» **Task to complete**
Copy the stretch of the VOSK microphone post from "cap = pyaudio.PyAudio()" through "exception_on_overflow = False)", renaming "cap" to "audio" everywhere it appears.

» **Given passage**
0

I am trying to use VOSK to transcribe voice input from my M1 MacBook Air microphone and the program runs fine, it just gets no input from the microphone. I found that if I use the larger English voice model with a '''exception_on_overflow = False''' it sometimes, after 20 seconds or so, hears the word "the" and prints it.

from vosk import Model, KaldiRecognizer
import pyaudio

model = Model(r'/Users/myname/Desktop/AVIS/vosk-model-small-en-us-0.15') 
#vosk-model-en-us-0.22-lgraph

recognizer = KaldiRecognizer(model, 16000)


cap = pyaudio.PyAudio()
stream = cap.open(format = pyaudio.paInt16, channels = 1, rate = 16000, input = True, frames_per_buffer = 8192)
stream.start_stream()

while True:
    
    data = stream.read(4096)#, exception_on_overflow = False)

    if recognizer.AcceptWaveform(data):
        print(recognizer.Result())

I hand copied this code from several different video tutorials on getting started with VOSK.

Originally I was using the larger VOSK English speech model but I would get an error OSError: [Errno -9981] Input overflowed. But as soon as I changed the model to the smaller English model, in an attempt to get it to recognize anything, it was gone.

I tried changing the format of pyaudio from paInt16 to paFloat32 (32 bit float as said in the Mac Audio Midi Setup) but that didn't do anything either.

0 Answers0

» **Data extract**
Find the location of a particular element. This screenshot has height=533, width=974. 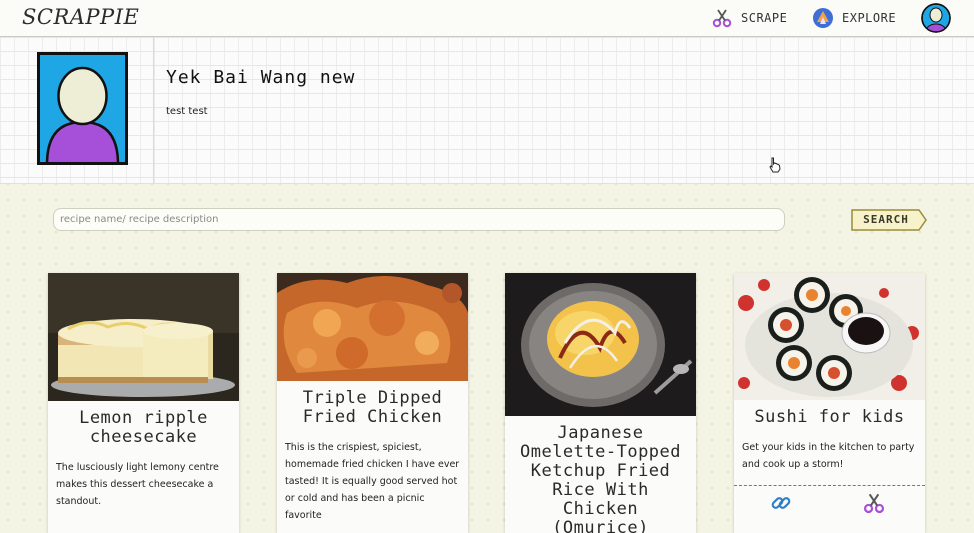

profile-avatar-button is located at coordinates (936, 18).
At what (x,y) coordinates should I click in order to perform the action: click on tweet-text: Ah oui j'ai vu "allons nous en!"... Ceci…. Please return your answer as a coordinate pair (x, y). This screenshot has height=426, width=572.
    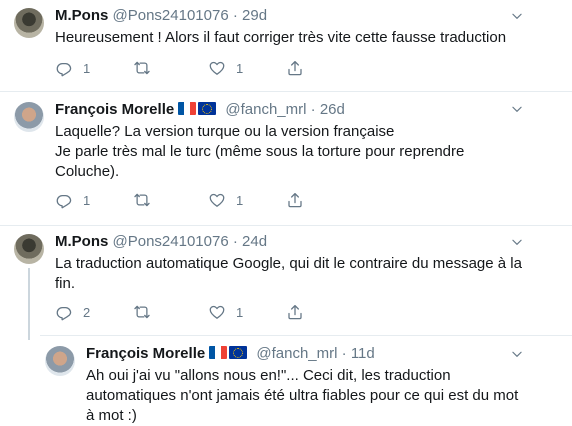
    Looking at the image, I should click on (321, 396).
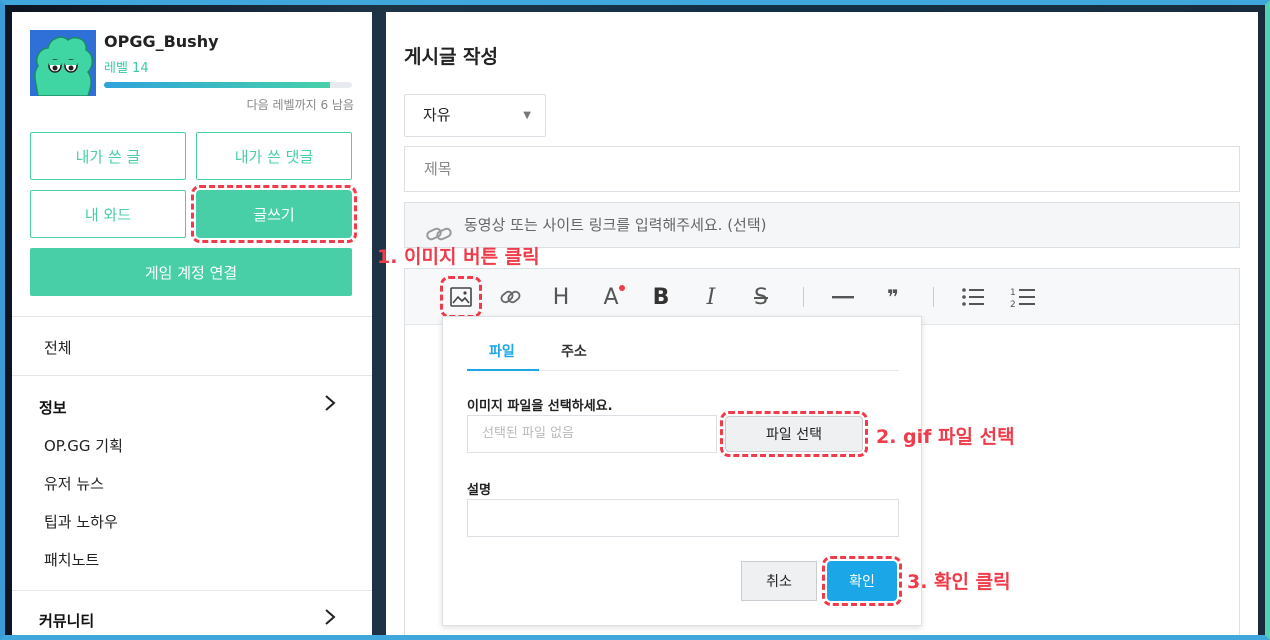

» **Solution below**
audio = pyaudio.PyAudio()
stream = audio.open(format = pyaudio.paInt16, channels = 1, rate = 16000, input = True, frames_per_buffer = 8192)
stream.start_stream()

while True:
    
    data = stream.read(4096)#, exception_on_overflow = False)